The following quotation is the reason behind the report that I read while going through the 59 pages of documented progress published: “The Sustainable Development Goals Report 2017 is the annual assessment of global and regional progress towards the Goals. The report is based on the latest available data on selected indicators of the global SDG indicator framework, prepared by UN DESA with inputs from a large number of international and regional organisations(1).”
For the past two years, the United Nations has been striving to achieve a set of SDGs globally. We have been writing a lot about each one of them but do we really know whether any real progress has been made? Let’s find out: “Implementation has begun, but the clock is ticking,” stated Mr Guterres. “This report shows that the rate of progress in many areas is far slower than needed to meet the targets by 2030(2).”
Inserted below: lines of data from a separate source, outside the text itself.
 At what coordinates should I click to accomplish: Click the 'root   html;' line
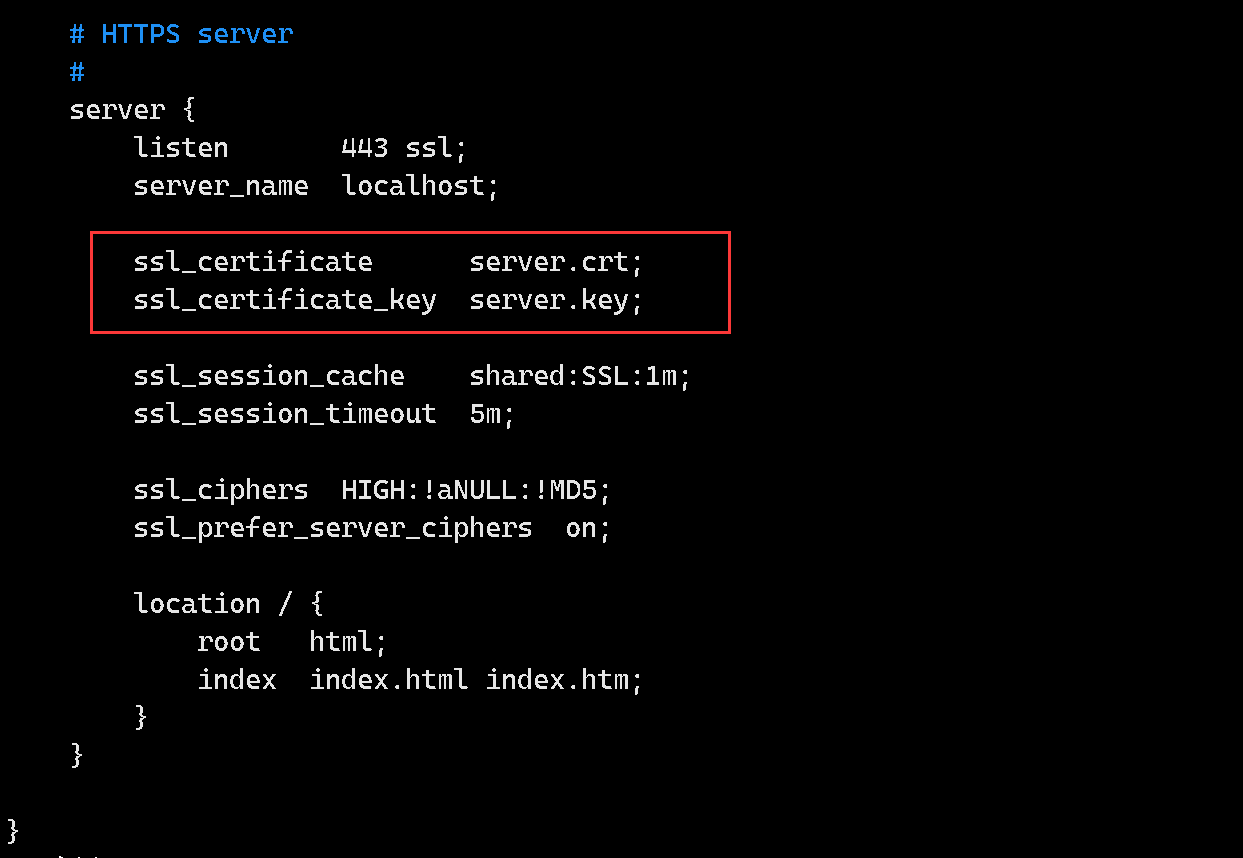292,642
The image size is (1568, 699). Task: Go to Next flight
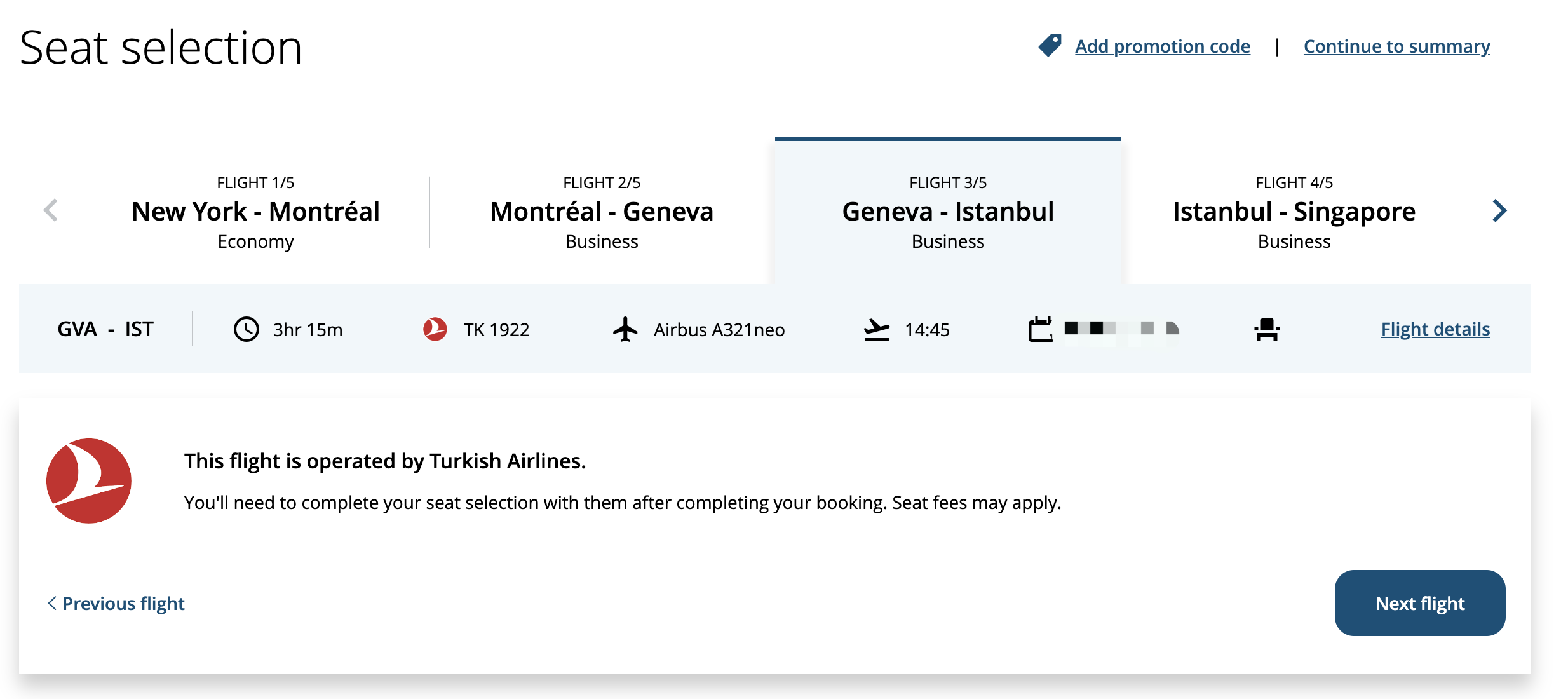coord(1420,603)
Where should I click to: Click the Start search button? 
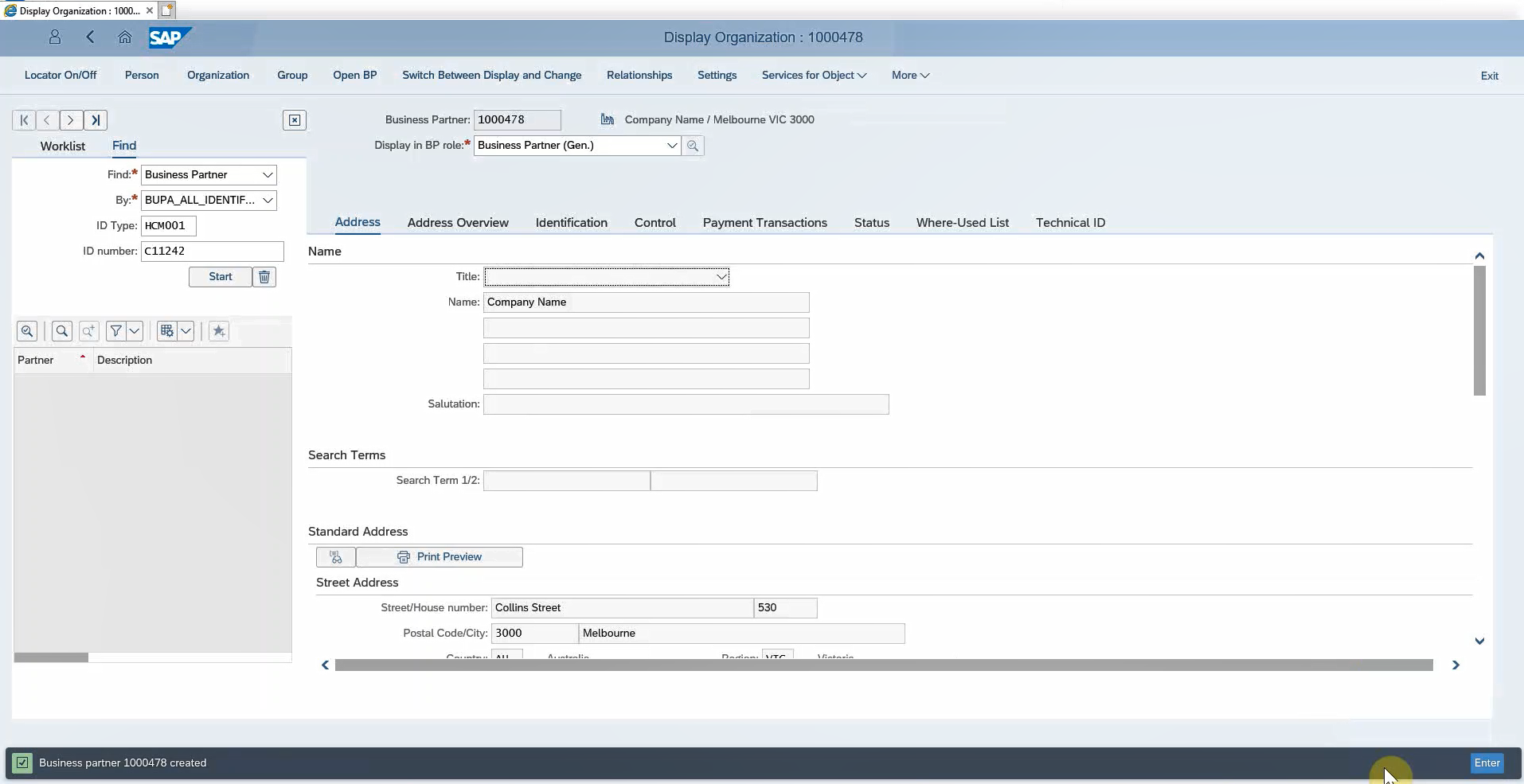pyautogui.click(x=221, y=277)
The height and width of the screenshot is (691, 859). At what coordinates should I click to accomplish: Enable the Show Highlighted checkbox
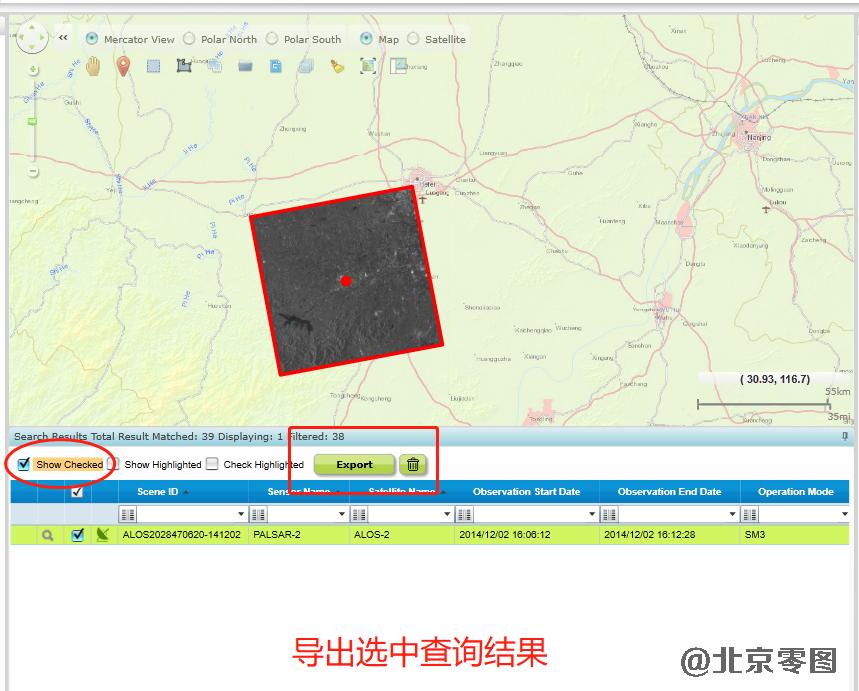click(114, 464)
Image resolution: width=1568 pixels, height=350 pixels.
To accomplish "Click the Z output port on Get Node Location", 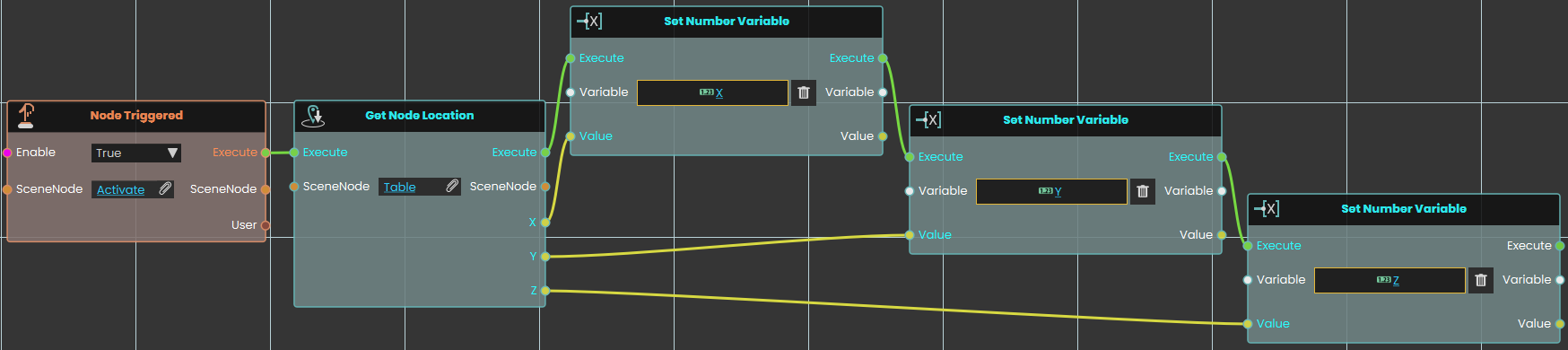I will pyautogui.click(x=545, y=290).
“Focused actions are needed to lift the 767 million people who still live on less than 1.90 US dollars a day, and to ensure food security for the 793 million people who routinely confront hunger. We need to double the rate at which we are reducing maternal deaths. We need more determined progress towards sustainable energy and greater investments in sustainable infrastructure(3).”
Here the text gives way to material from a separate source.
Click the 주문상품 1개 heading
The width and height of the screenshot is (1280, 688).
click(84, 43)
This excerpt from the report paints a dim scenario, it’s true, but this is because we lack context. When looking at the overall numbers, the report does emphasise that progress is being made(4):
• An estimated 767 million people lived below the extreme poverty line in 2013, down from 1.7 billion people in 1999
• The proportion of undernourished people worldwide declined from 15 per cent in 2000-2002 to about 11 per cent in 2014-2016
• Between 2000 and 2015, the global maternal mortality ratio declined by 37 per cent, and the under-five mortality rate fell by 44 per cent
• In 2014, 2 out of 3 children worldwide participated in pre-primary or primary education in the year prior to the official entrance age for primary school, compared to only 4 in 10 children in the poorest countries 5.2 billion people used a “safely managed” drinking water service in 2015.
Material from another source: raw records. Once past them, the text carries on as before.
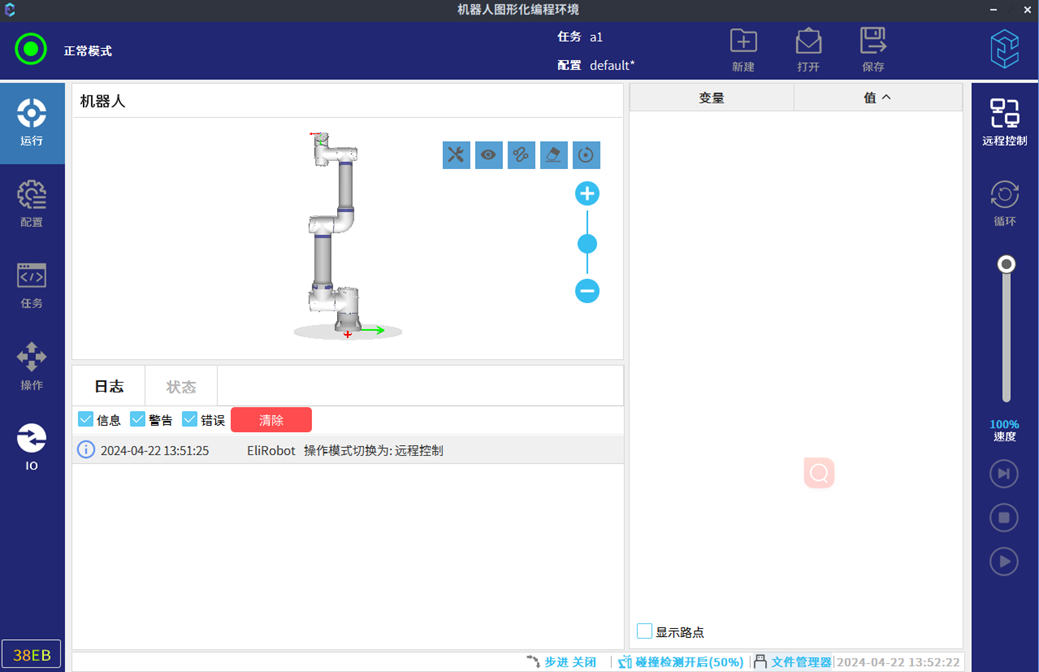Click the speed slider handle
The height and width of the screenshot is (672, 1039).
coord(1007,265)
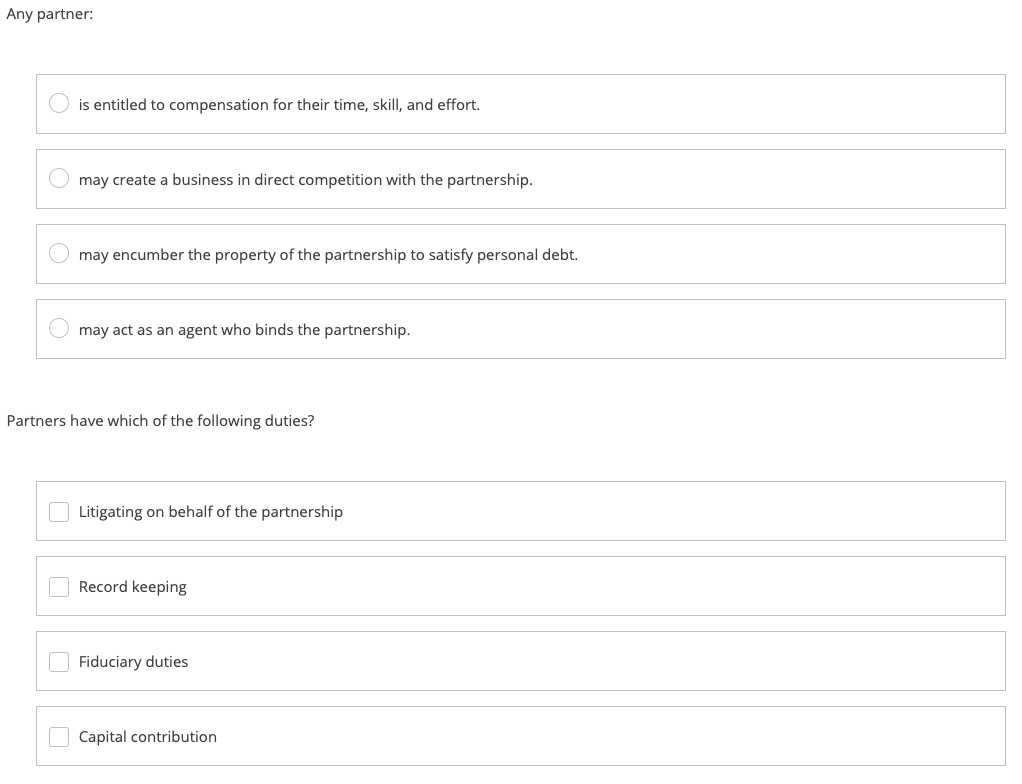The image size is (1022, 784).
Task: Pick 'may act as an agent' radio button
Action: pos(60,329)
The SDG report also discusses the importance of political leadership as well as new partnerships essential for sustaining growth and development. However, it’s crucial that we accept our own roles in enacting solutions so that we can effectively mobilise to bring these agendas to life. This journey has, at its heart, a promise to leave no one behind and as AIESECers I do believe we can have a positive impact on the world. So, what are you waiting for? Get off your chair and start making a difference!